PATTON: I think they will. Because COVID hasn't gone away. Now, once a COVID is not critical, I think the commercial payers will continue to cover telemedicine, but as one unnamed medical director told me, “Yeah, we're going to cover it, but you're not going to like the reimbursement very much.” So, I think the reimbursement will go down. And whether that's enough to make it economically viable, I don't know at this point because we don't know what those rates will be. Yes, they'll cover it. Will it be enough for us to continue the practice? [That’s] to be determined.
What should community oncologists keep in mind for daily practice in terms of COVID-19?
PATTON: I think we've really learned a lot about how vulnerable our patient population is, but we knew it already. But there's, you know, shined a bright light on that we've learned better about PPE [personal protective equipment] and hand washing and all the things we've done for a long time. That needs to probably extend the patient-to-patient contact like front office and areas where you didn't really think of as clinical—check in, check out. So, I think we've learned a lot about how to protect our patient population.
The other thing is, society and the world has learned that COVID is going to be fine in a year or 2, but there's going to be another one, there's going to be another one.
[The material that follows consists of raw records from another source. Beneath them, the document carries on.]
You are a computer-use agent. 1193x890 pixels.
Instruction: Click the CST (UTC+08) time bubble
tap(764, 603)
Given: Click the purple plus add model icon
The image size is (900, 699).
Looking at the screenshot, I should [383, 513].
And I think all of us are learning that we were not fully prepared of how to deal with a pandemic, even though Bill Gates predicted this was going to happen 10 years ago, and it happened and it's going to happen again. And so, preparedness is something that we've all learned a lot about, or the need to be prepared.
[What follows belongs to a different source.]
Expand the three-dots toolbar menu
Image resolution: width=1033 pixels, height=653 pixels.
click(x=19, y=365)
How do you feel physician should counsel patients for screening visits and follow-up visits and adherence to COVID-19 protocols?
PATTON: So, we've encouraged—and I'm on the board of COA [Community Oncology Association]—we've had a campaign of how critical it is and how important it is to continue screening. It's safer. If you have PPE and you're in a safe environment, certainly [it’s safer] to get your screening then to avoid the possibility of the infection. So, we will see for several years stage migration of patients being delaying in their diagnosis and they're going to be diagnosed less; there will be more stage II, stage III because…potential patients delaying their screening. So screening is critical, even in this current environment of a pandemic.
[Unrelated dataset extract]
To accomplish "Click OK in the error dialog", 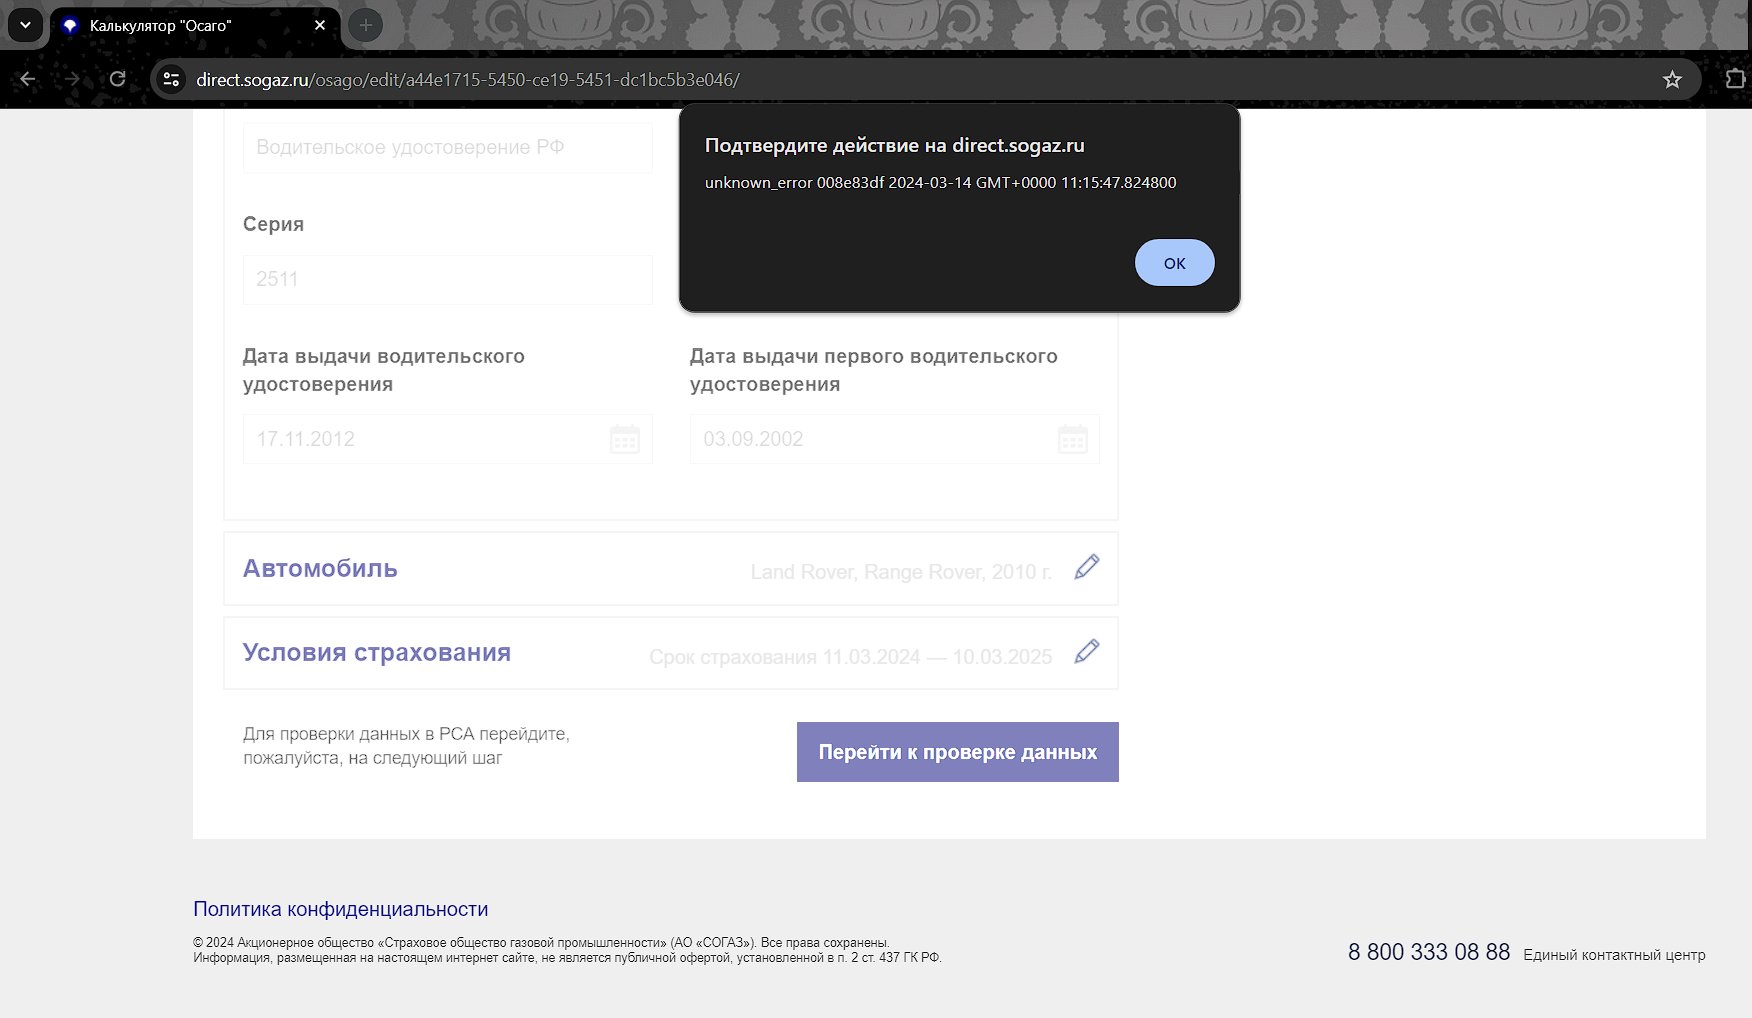I will [x=1174, y=263].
Which disease types do you feel are most at risk for being missed due to lack of screenings or follow up?
PATTON: I would say breast cancer and colon cancer are where we have the most data for screening, prostate cancer as well. And lung cancer screening—lung cancer screening is less mature than breast cancer screening and colon cancer screening. But all 4 of those are disease types where we do have a proven screening capability.
How do you anticipate the vaccine rollout will affect office visits and delivery of care? Do you feel like visits will go back to pre-COVID norms?
PATTON: The timing of that, I don't know. I don't know whether that's going to be summer or the end of this year. There's a lot of debt. So, coronavirus is a rhinovirus. So, it's going to be like the cold—[it] is never going to leave us but it's not going to be like the flu; we have to be injected have follow up vaccines for forever. So, I don't know when we'll go back to normal, but we should go back to normal.
Is there anything else you would like to highlight in terms of COVID-19 and cancer?
PATTON: Well, there was a recently published article that not only patients who have active cancer, but patients who've had cancer previously are more susceptible to bad outcomes with COVID. So, it's not just who we would think are vulnerable. It's some patients who are likely cured of cancer; they also still seem to be more vulnerable to COVID. So that's a new finding that was published recently.